The return of James Burnham
More generally, Burnham held that a new society had emerged in which a ruling elite of managers--not a ruling class in the traditional sense--had began to amass all power and privilege. In a later book "The Machiavellians," he acknowledged that the emerging new élite would seek to retain some democratic trappings or camouflage — political opposition, a nominally free press, and a controlled "circulation” of the cadres of dominant individuals.
Writing in 1941, Burnham took note of the early victories of the Axis powers.
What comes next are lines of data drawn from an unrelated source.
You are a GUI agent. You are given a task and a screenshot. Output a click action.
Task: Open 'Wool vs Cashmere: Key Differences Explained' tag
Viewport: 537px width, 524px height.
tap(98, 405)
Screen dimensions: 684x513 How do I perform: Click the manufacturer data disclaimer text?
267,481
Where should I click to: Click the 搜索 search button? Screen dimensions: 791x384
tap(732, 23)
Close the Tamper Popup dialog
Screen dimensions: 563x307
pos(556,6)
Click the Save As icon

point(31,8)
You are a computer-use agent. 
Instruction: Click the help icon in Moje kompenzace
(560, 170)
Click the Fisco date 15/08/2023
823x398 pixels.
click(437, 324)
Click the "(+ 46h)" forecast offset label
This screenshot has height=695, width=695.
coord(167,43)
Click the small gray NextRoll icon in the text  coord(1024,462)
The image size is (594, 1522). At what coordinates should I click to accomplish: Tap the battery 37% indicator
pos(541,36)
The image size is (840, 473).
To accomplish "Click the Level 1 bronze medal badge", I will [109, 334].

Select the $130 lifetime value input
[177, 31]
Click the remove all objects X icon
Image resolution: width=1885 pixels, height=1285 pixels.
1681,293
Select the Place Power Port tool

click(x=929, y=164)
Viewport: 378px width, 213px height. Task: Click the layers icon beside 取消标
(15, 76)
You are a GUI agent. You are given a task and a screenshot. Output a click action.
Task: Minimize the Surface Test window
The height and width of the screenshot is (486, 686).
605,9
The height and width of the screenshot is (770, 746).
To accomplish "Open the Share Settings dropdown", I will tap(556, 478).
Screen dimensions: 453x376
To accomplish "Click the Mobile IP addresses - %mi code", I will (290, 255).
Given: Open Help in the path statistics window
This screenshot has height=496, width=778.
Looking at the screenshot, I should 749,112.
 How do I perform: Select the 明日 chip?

He concluded that Germany was bound to win the war in Europe, with Japan becoming the major force in Asia. Separated from the Old World by its oceans, the US would remain independent, perhaps retaining Britain as an outpost. At the time George Orwell took careful note, incorporating the idea of the three great powers into his powerful novel "Nineteen-eighty Four."
Most observers thought that Burnham’s geopolitical predictions had been falsified. As he himself noted, the Soviet Union survived and triumphed over Nazi Germany.
Today, however, the USSR is no more, and Germany is resurgent. To be sure, the center of Asian power has shifted to China. It does appear, though, that the world is ruled from three great power centers: Berlin, Beijing, and Washington DC. (Possibly to be termed, BBB--Berlin, Beijing, and the Beltway.)